Calibration (often implemented via raking) is used to adjust weights in a sample to make them representative of some other population of interest. That can be for a survey that's meant to represent the population of a place or a treatment sample that should be representative of some larger group or control group.

The basic idea is to define some set of "moments" that you want your sample to match (such as population controls, share of individuals with certain education levels, share with income in certain bins, etc.) and then reweight your sample so that it matches each of those moments. See the Accelerated Entropy Balancing repository for more details on how it works.

Why Use It

Calibration can help:

  • Address frame bias - A group is overrepresented in the frame, such as if we accidentally oversampled a group with a certain characteristic (e.g., high income households)
  • Address nonresponse bias - Different groups respond at different rates and the results would be biased without accounting for it, as in this example (or any critique of polling, maybe)
  • Increase precision - By using auxiliary information to reduce variance, see Little and Vartivarian (2005)
  • For causal estimates when comparing treatment and control groups - Reweight a group (treatment) to match the characteristics of a different group (control), see Hainmueller (2012)

Implementation

This package uses Carl Sanders's Accelerated Entropy Balancing package to implement calibration via entropy balancing.
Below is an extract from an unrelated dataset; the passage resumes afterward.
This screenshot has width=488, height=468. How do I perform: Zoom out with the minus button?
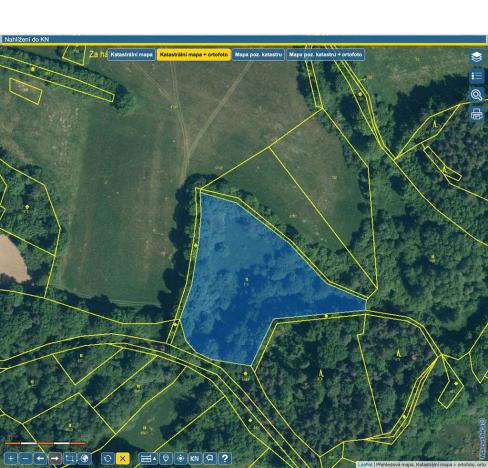pos(26,459)

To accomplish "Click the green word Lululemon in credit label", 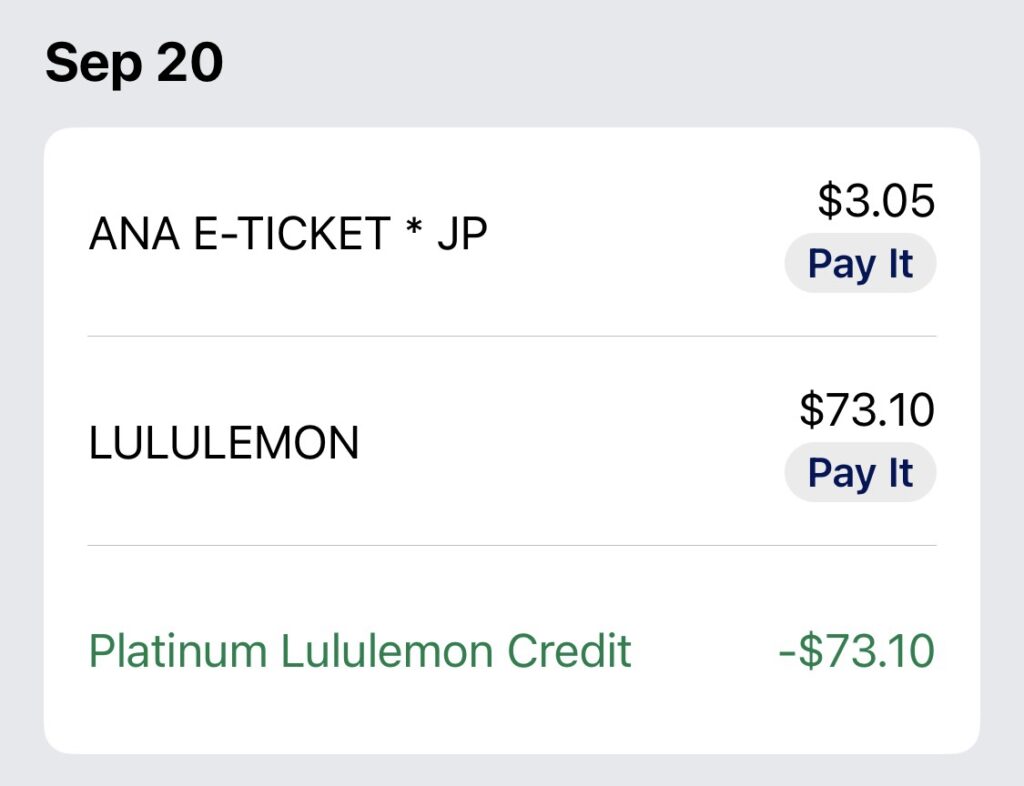I will pyautogui.click(x=388, y=651).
This implementation is both faster and more robust (converges reliably or can produce "best possible" weights when exact convergence isn't achievable) than other available tools (at least in my anecdotal experience).

Key advantages:

  1. Handles large datasets efficiently
  2. Robust convergence even with challenging constraints.
  3. Supports bounded weights for practical applications where convergence isn't possible (i.e. slightly conflicting constraints)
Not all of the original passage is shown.